● **Try it**
Output each line from the one that contains "Click the help" to the final line of the data below, exactly, and include nothing else.

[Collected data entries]
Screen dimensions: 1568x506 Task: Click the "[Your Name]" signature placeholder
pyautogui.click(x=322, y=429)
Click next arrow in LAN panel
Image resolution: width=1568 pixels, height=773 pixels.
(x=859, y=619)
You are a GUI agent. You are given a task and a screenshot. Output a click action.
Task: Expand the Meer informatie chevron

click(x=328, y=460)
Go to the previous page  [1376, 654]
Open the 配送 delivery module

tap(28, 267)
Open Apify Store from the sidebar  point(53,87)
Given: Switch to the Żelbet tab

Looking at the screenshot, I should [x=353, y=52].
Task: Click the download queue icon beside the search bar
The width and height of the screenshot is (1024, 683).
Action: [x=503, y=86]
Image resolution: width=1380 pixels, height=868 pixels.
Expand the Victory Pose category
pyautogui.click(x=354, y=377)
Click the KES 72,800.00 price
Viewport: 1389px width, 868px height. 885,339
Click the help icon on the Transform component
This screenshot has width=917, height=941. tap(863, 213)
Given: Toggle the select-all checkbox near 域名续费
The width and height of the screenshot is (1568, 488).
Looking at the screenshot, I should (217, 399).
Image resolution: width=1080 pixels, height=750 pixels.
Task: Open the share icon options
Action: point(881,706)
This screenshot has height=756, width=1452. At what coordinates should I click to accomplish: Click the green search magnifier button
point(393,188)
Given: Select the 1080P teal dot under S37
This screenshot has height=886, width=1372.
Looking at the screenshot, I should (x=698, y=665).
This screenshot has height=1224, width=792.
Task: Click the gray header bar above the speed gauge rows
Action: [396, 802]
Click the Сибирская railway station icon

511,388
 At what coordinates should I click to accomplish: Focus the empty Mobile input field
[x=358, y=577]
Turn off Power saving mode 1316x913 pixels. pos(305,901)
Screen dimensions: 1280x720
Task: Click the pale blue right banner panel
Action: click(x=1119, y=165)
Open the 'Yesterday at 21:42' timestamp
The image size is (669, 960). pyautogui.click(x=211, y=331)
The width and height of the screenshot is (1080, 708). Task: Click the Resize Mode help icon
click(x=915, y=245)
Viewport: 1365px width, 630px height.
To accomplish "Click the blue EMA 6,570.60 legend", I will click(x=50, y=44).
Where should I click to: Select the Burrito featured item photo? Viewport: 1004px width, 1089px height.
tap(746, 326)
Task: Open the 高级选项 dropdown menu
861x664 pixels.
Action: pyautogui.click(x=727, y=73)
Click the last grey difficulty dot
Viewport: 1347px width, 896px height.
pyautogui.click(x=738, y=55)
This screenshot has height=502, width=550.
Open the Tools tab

● **Solution to this exercise**
Click the help icon on the Transform component
This screenshot has width=917, height=941. tap(863, 213)
Given: Toggle the select-all checkbox near 域名续费
The width and height of the screenshot is (1568, 488).
Looking at the screenshot, I should (217, 399).
Image resolution: width=1080 pixels, height=750 pixels.
Task: Open the share icon options
Action: point(881,706)
This screenshot has height=756, width=1452. At what coordinates should I click to accomplish: Click the green search magnifier button
point(393,188)
Given: Select the 1080P teal dot under S37
This screenshot has height=886, width=1372.
Looking at the screenshot, I should (x=698, y=665).
This screenshot has height=1224, width=792.
Task: Click the gray header bar above the speed gauge rows
Action: [396, 802]
Click the Сибирская railway station icon

511,388
 At what coordinates should I click to accomplish: Focus the empty Mobile input field
[x=358, y=577]
Turn off Power saving mode 1316x913 pixels. pos(305,901)
Screen dimensions: 1280x720
Task: Click the pale blue right banner panel
Action: click(x=1119, y=165)
Open the 'Yesterday at 21:42' timestamp
The image size is (669, 960). pyautogui.click(x=211, y=331)
The width and height of the screenshot is (1080, 708). Task: Click the Resize Mode help icon
click(x=915, y=245)
Viewport: 1365px width, 630px height.
To accomplish "Click the blue EMA 6,570.60 legend", I will click(x=50, y=44).
Where should I click to: Select the Burrito featured item photo? Viewport: 1004px width, 1089px height.
tap(746, 326)
Task: Open the 高级选项 dropdown menu
861x664 pixels.
Action: pyautogui.click(x=727, y=73)
Click the last grey difficulty dot
Viewport: 1347px width, 896px height.
pyautogui.click(x=738, y=55)
This screenshot has height=502, width=550.
Open the Tools tab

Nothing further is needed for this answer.